Secondo il Sole 24 Ore, nel rapporto dell’Empa, il laboratorio svizzero che ha esaminato i reperti del Ponte per l’Autorità giudiziaria, emerge che non sarebbero stati gli stralli a causare il crollo del Ponte di Genova.
La conclusione sarebbe che il cedimento sia dovuto ad un altro componente del viadotto che ha causato la rottura della Pila 9. Potrebbe essere stato l’impalcato a cassettone che sosteneva la carreggiata a cedere per primo.
Anche la commissione del Ministero dei Trasporti aveva sostenuto che le cause del crollo non fossero gli stralli.
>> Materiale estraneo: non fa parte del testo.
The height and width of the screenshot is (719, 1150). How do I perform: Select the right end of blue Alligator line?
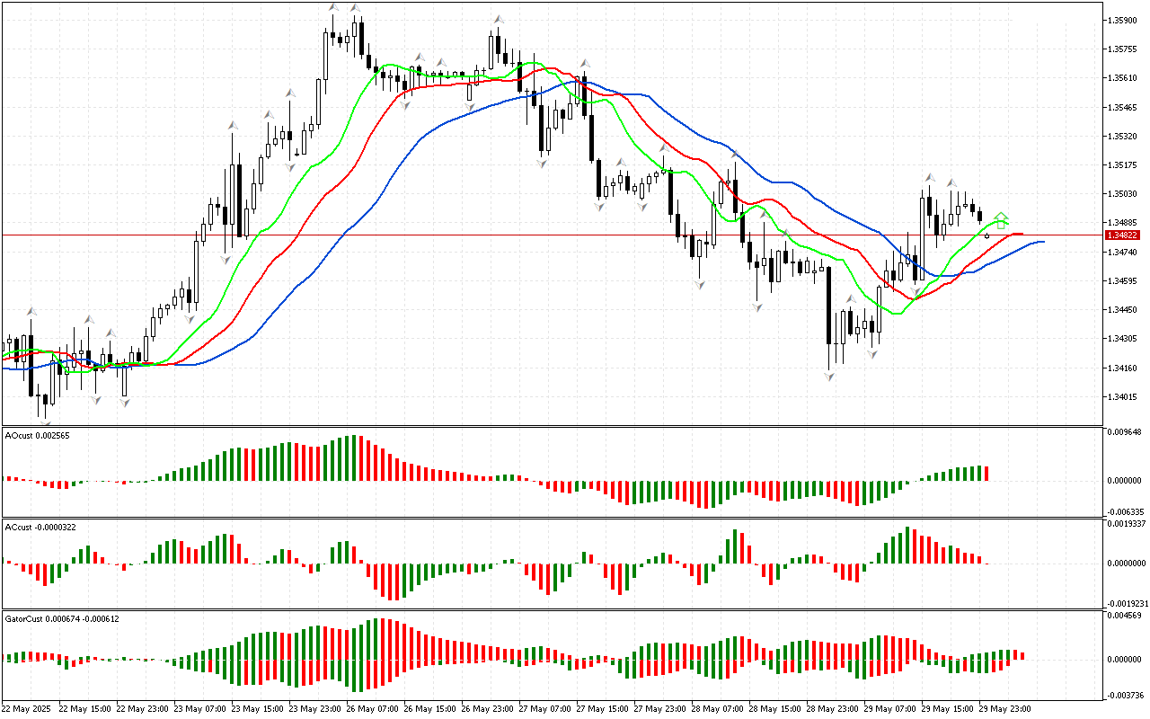1042,242
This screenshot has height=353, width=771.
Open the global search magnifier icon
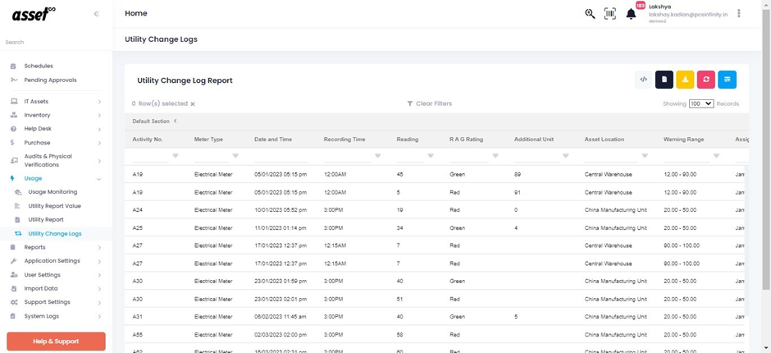[590, 14]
Il Sole 24 Ore conclude sottolineando che l’impalcato a cassone potrebbe essere stato il primo a cedere, magari a causa del concorso di un fattore esterno non dipendente da Autostrade per l'Italia.
Gli analisti di Equita SIM fanno notare che non esistono però immagini sul crollo e quindi sarà facile prevedere battaglia fra le parti sulle cause della caduta del ponte.
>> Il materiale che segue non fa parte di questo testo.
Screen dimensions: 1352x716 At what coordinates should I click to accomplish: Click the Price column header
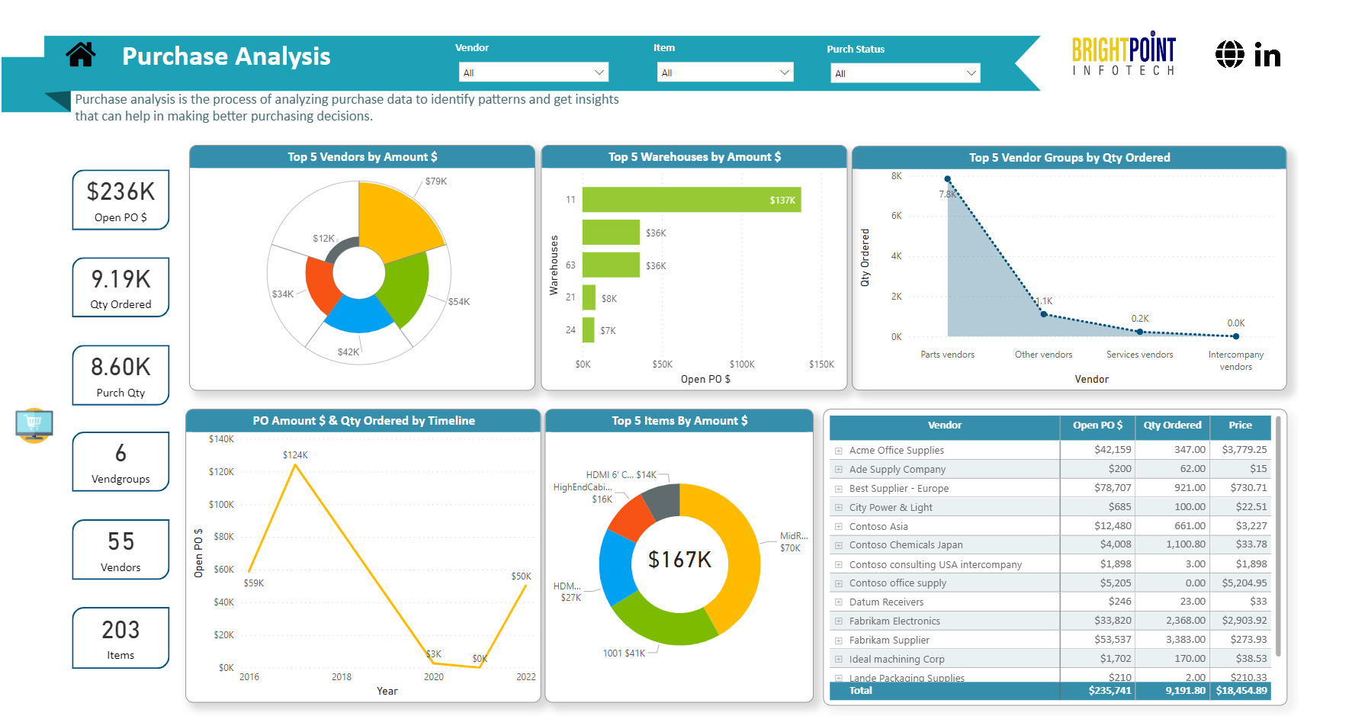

In attesa di novità la SIM milanese mantiene una view cauta su Atlantia, con una raccomandazione "hold" e un prezzo obiettivo a 22,7 euro.
Intanto il titolo oggi ha messo a segno la quinta seduta consecutiva in rialzo, terminando gli scambi a 20,9 euro, con un rally del 2,90% e quasi 1,9 milioni di azioni transitate sul mercato contro la media degli ultimi 30 giorni pari a circa 1,4 milioni di pezzi.